• SOURCE TEXT:
----

Wednesday, August 23, 2006

Lord of the Flies

I'm about to go on talking about the flies here, so consider this a warning.

Like outhouses, flies are not all created equal.

The fly had been buzzing circles around my head for ten minutes while I read, occasionally darting in random horizontal lines between my face and my book. I'd seen my mama gazda grab the flies in her kitchen with two fingers, something I know would not be possible in my apartment in Brooklyn--flies are just a bit more speedy in America, and perhaps a bit less haughty--I never knew what it felt like to have a fly land on my forehead before I came here. As I read, I sang Tori Amos just loud enough to drown the buzzing out of my thoughts. A I reached the same high note that I could never hit, I noticed the buzzing was now centralized, and frighteningly close to my right ear. Under the windowsill I saw the fligh, stationary, but not not because it had landed purposely or safely. It had gotten itself caught in a spider web, where a small and delicate spider stood, pausing from her work, to contemplate the intruder. The fly looked a though it was suspended in air, but both the spider and I knew Mr. Fly was stuck. Its legs and arms were moving frantically, as the buzzing became a consistent roar. No high notes, no low notes or lulls--a straight buzz, like an electric razor. I stared for a moment, assuming the fly's fervor would tear the web, freeing it to continue its circle game around my head. My eyes focused on my book once again, but only for the three seconds it took my to remember the fly. I now began to feel bad for it, as it tried to fidget its way free. Mama spider watched with the same amazement as my own, and I assumed she wanted this stranger out of her home before any of her babies arrived. And then the roles changed. The spider was no longer the victim of a break-in. She crawled right up to the fly and began batting at it, back and forth, alternating one strike for every leg. This lasted long enough for me to realize that she wasn't trying to free him, she was encasing him in the center of her home. The buzzing faded and the fly became successively lighter shades of gray, as she wrapped it, rapidly, ten, twenty times over. The fly lost--he was now a mere wall hanging in the house of this spider--I thought of my 7th grade subsititue homeroom teacher's amber ring--she wore it on her middle finger--with a fly mercilessly in the center.
Minutes later, I was curious about the spider's afterlife. In the exact same spot under the windowsill, I stared for a long time before I realized what was happening. The spider had gripped my fly firmly between her eight feet. She was squeezing as tightly as I imagined Matsui held his bat, enough to keep the fly in place, while allowing a bit of flexibility from her core. Her belly was pulsating as though she was making love to this dead fly. As the seconds past the fly became smaller and smaller, while the spider's belly became bright red. She was viciously eating the fly. Wings first. Despite how much it pissed me off earlier that day, I now felt immensely sad for the deceased.

----

• INSTRUCTIONS TO FOLLOW: Transcribe the post about the fly and the spider, starting with "Wednesday, August 23, 2006" and going on through "all created equal.".

• GIVEN DATA:
----

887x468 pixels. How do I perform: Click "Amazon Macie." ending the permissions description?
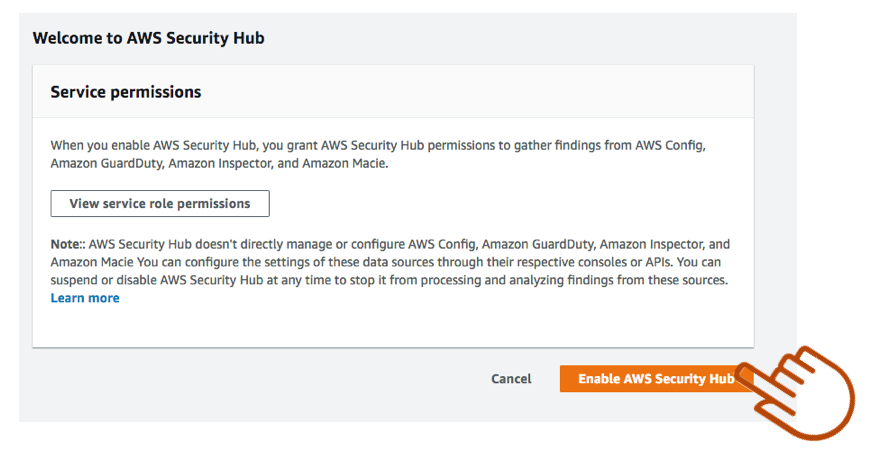pyautogui.click(x=345, y=163)
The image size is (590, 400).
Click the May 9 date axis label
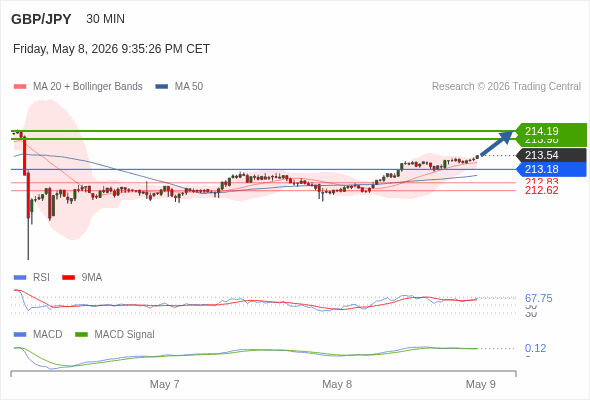point(481,384)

----

• FULL ANSWER:
Wednesday, August 23, 2006

Lord of the Flies

I'm about to go on talking about the flies here, so consider this a warning.

Like outhouses, flies are not all created equal.